━━━ Supplied material ━━━

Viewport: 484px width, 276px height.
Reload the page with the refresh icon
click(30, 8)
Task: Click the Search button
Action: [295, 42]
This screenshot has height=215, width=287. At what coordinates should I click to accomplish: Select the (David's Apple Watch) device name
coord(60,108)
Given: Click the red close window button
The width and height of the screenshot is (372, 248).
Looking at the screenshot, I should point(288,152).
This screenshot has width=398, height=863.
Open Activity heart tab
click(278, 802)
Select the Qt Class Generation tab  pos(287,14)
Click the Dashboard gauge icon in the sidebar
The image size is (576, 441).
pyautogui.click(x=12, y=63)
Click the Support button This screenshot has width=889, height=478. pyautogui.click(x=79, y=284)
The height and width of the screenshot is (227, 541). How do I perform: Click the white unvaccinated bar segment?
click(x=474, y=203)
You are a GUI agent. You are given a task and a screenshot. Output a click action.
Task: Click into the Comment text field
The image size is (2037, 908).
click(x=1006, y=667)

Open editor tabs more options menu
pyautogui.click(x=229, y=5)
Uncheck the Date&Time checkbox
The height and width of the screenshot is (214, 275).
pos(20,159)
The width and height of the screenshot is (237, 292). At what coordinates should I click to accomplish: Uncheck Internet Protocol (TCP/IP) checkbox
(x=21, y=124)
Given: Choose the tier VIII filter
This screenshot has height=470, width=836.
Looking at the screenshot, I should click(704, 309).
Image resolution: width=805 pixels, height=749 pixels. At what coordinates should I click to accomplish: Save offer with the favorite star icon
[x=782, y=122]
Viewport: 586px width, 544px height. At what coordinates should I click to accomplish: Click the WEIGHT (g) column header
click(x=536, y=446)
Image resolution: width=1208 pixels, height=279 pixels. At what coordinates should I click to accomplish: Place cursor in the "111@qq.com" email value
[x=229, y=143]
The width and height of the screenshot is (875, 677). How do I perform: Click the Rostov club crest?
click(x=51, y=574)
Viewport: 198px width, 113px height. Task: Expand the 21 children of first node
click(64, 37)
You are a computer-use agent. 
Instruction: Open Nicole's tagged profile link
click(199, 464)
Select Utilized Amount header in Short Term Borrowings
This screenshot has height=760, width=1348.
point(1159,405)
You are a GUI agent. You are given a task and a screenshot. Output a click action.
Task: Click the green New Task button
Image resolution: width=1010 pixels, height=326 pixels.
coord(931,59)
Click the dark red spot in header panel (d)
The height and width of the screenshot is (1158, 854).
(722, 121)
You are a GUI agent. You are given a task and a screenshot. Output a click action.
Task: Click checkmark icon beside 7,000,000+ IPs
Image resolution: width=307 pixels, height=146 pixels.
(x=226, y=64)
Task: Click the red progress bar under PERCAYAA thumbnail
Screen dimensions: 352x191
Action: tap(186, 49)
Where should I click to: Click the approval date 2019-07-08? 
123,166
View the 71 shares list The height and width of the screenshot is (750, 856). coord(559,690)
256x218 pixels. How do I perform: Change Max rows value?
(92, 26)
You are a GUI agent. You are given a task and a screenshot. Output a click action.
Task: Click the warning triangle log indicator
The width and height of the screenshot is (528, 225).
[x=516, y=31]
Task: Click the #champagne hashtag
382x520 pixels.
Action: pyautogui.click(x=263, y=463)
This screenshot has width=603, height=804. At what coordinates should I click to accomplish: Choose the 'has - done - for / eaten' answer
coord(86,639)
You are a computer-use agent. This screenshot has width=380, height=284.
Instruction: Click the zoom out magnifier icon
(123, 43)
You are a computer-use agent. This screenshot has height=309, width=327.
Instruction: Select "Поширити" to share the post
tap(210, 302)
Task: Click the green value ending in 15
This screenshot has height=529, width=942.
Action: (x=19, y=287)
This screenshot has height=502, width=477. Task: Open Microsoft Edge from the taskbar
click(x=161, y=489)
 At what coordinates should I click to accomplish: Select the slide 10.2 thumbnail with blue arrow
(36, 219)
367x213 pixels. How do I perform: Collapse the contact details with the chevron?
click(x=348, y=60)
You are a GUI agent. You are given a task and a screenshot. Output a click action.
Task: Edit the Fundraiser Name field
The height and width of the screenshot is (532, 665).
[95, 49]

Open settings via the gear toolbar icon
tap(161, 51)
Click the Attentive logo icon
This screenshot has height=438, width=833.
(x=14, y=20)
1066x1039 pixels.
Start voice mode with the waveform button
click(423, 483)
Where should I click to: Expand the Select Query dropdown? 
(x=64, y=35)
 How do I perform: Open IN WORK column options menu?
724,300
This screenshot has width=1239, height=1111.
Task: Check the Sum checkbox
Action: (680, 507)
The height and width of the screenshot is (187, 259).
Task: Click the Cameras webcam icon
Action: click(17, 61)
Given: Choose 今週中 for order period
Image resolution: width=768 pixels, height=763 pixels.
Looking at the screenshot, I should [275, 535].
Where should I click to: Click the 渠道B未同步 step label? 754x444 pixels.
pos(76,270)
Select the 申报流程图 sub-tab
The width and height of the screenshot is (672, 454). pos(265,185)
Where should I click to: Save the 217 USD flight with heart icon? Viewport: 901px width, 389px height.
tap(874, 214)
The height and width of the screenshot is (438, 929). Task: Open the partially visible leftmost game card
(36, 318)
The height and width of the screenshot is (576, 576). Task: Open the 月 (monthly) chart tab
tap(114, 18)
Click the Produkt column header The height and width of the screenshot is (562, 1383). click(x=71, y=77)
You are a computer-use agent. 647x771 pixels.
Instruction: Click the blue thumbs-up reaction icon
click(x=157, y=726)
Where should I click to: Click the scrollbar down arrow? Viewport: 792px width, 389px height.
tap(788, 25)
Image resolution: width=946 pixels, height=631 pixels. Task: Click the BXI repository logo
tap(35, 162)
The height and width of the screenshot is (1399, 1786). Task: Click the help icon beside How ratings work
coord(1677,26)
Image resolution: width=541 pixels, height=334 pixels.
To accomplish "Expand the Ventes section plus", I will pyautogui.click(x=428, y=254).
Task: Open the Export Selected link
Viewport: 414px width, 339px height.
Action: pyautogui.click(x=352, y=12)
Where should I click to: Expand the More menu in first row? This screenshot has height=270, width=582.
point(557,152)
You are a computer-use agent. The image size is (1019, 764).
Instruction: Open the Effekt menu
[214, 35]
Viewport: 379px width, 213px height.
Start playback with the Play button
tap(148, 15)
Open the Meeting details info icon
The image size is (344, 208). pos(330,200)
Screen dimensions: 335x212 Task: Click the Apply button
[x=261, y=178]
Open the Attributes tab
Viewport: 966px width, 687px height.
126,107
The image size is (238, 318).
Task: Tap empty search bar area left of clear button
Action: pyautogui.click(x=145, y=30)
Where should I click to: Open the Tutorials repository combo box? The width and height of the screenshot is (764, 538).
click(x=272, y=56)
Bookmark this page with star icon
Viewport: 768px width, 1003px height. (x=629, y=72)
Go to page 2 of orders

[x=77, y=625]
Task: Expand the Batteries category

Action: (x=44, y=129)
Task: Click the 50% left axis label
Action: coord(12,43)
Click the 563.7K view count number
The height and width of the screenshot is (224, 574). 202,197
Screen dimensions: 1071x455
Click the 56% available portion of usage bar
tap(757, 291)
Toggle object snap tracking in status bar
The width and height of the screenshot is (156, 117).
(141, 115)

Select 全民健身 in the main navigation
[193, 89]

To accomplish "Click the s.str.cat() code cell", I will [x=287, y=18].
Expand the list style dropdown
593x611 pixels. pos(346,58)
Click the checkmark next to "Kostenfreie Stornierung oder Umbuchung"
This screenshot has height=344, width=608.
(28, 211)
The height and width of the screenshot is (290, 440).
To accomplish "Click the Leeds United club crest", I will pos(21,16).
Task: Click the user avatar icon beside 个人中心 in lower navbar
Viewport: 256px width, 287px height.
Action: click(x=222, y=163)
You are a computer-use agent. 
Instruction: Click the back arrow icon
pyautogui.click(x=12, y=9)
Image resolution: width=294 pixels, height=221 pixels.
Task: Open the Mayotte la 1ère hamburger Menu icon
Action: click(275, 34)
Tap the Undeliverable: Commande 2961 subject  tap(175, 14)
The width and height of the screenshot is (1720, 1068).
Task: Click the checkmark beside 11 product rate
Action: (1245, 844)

━━━

What the exercise asks: In the listing above, find the line containing "The image size is (576, 441)." and the line containing "Click the Support", then quote both, plus every line between them, exactly as written.

Task solution:
The image size is (576, 441).
pyautogui.click(x=12, y=63)
Click the Support button This screenshot has width=889, height=478. pyautogui.click(x=79, y=284)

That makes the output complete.